* **Instructions to follow**
Two lines in the data below mark the range: the one with "Select the Summary report format" and the one with "711x400 pixels.". Return both, along with every line between them, exactly.

* **Data records**
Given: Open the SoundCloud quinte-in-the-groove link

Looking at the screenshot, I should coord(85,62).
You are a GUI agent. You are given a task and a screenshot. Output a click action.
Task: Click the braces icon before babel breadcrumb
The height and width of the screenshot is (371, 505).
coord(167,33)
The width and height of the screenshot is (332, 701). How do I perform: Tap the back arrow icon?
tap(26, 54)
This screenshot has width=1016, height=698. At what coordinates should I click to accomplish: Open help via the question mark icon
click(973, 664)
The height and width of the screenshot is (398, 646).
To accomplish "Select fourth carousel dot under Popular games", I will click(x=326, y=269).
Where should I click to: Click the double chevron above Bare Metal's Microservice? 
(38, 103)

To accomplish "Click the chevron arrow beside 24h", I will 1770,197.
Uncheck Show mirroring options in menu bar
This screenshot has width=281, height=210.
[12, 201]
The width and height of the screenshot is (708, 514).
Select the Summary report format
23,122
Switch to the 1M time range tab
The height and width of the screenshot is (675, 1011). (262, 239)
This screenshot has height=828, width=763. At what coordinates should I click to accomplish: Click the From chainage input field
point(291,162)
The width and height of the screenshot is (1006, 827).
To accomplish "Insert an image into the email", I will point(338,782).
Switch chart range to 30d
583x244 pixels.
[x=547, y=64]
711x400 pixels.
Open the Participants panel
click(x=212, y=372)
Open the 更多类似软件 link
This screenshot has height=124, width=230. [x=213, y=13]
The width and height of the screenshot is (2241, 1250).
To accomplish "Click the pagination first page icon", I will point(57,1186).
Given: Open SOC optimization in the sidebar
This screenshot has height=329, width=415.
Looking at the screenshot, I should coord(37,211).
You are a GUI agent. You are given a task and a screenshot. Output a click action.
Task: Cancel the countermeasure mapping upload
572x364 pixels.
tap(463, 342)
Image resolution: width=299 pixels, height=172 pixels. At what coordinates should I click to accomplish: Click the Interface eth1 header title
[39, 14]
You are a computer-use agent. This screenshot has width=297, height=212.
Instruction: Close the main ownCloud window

* **Solution for this problem**
Select the Summary report format
23,122
Switch to the 1M time range tab
The height and width of the screenshot is (675, 1011). (262, 239)
This screenshot has height=828, width=763. At what coordinates should I click to accomplish: Click the From chainage input field
point(291,162)
The width and height of the screenshot is (1006, 827).
To accomplish "Insert an image into the email", I will point(338,782).
Switch chart range to 30d
583x244 pixels.
[x=547, y=64]
711x400 pixels.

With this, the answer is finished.